EXERCISE DETAILS:
Each line of the material below that holds the word "height" needs to be copied.

RECORDS FOR THE TASK:
□ □ □ □ □
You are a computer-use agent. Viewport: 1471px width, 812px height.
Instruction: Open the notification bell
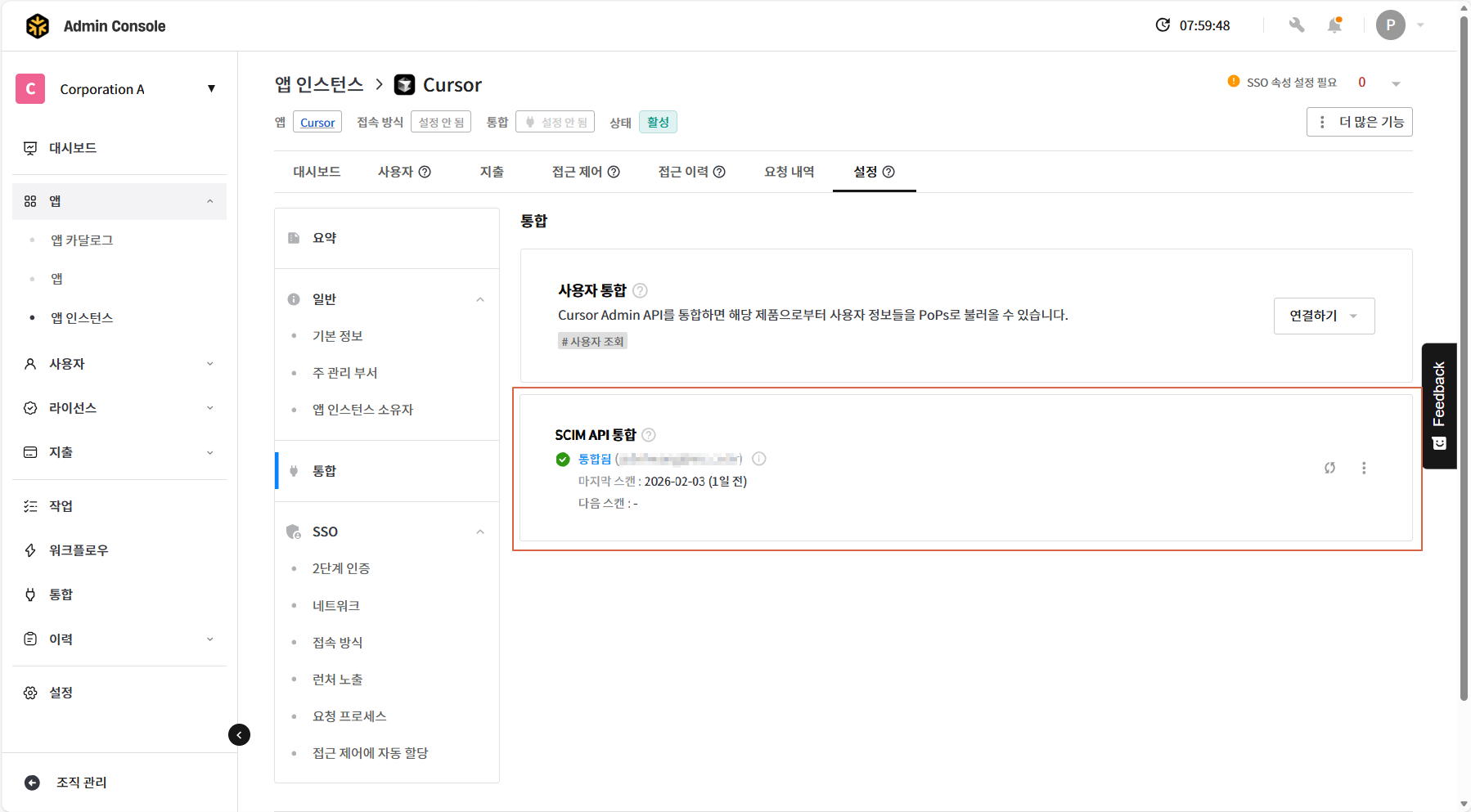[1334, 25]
□ □ □ □ □
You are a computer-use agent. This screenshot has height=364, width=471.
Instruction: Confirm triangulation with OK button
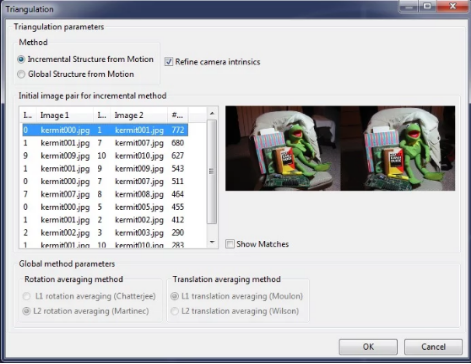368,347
□ □ □ □ □
TASK OUTPUT:
You are a computer-use agent. Viewport: 1471px width, 812px height.
You are a computer-use agent. This screenshot has height=364, width=471.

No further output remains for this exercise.